The whiskey stung going down. Sheriff Houghton coughed back the cheap swill and took in a deep breath through his nostrils, taking in the scents of Old Delilah’s saloon. That one sniff carried with it the musty memories of liquor, twice chewed tobacco, and the unmistakable truth that it had been weeks since the bartender before him had seen a bar of soap. He quickly rejected the breath, pushing it out from his mouth with great force and slamming his empty glass onto the table.
“You’re doin’ nobody favors here, Kipp.” The words came out in a drawl croak, still recovering from the whiskey’s hard punch to his throat.
On the other side of the bar, Kipp poured another stream of the fiery potion into Houghton’s glass. He smiled with his mouth, but his eyes ran cold. He poured the man another drink. “You got that right. I ain’t doing favors for nobody, cuz I ain’t hidin’ that boy on your poster, Sheriff. Never seen ‘em, don’t know ‘em, and he ain’t my business.”
The sheriff grasped his glass tentatively, but did not drink. He stared down into the swirling golden liquid as he contemplated the barman’s lie. He knew Kipp to be an honest man who paid his fines and did his time in the Sunday pew, yet Houghton knew there was a history between Kipp and the boy’s mother, Susie. For him to say he had never known the boy was a bald-faced lie. If this man were hiding the boy, then it was only a matter of time before he would break. “Alright.” Houghton said. He threw up his hands in surrender. “You don’t know ‘em. He wasn’t here.”
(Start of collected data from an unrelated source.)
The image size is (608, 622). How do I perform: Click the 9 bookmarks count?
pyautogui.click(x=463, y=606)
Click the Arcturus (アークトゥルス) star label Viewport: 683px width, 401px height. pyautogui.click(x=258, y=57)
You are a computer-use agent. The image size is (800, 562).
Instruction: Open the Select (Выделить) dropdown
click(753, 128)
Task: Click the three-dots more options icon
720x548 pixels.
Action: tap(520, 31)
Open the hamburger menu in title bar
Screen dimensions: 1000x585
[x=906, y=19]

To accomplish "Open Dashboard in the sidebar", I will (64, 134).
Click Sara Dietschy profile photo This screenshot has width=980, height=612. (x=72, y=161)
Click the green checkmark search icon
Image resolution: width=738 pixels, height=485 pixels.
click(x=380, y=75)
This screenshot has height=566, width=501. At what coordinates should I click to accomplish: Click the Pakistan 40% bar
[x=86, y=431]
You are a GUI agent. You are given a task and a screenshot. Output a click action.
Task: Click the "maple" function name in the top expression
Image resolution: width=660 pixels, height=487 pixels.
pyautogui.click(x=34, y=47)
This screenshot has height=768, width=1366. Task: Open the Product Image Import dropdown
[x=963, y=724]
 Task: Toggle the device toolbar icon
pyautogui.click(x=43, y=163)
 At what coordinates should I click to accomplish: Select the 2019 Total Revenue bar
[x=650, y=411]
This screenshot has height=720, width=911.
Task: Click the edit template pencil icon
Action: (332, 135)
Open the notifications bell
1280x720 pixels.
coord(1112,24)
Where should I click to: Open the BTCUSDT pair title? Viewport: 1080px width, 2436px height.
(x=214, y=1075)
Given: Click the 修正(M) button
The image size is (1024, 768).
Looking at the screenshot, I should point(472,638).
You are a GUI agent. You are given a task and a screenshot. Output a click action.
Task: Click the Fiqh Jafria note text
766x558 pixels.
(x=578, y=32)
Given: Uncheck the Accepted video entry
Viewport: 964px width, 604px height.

Kipp lowered his defenses and relaxed his jaw. “Like I said.”
The room went silent for a time. The sky outside had gone black, the streets deserted. There was only one other man in the building, seated at the farthest table from the bar. Kipp had only just now noticed him, due to his lack of movement and the tan duster he wore, which acted as camouflage in the dusty saloon. “Last call!” Kipp shouted across the room. “Last call, Fella!” When the man showed no signs of life, Kipp walked over to him and placed an empty glass near his nose, checking for breath. He examined the fog on the glass carefully, then cleared the man’s table and left him to continue his rest.
As he returned to the bar to clean the glass, he glanced at the sheriff again and grumbled. “What’s there such a price on that kid for anyhow? He ain’t more than ten or so.”
Houghton returned his hands to his full whisky glass. His right eyebrow curled. “How is it you know he’s ten, iff’n you don’t know the boy, Kipp?”
Kipp, now back behind the bar, brushed the notion away with a rag he was using to polish the glass. “Oh now, Sheriff, I was just lookin’ at that great doodle you’d done of ‘em. I was just supposin’ he was young from it.”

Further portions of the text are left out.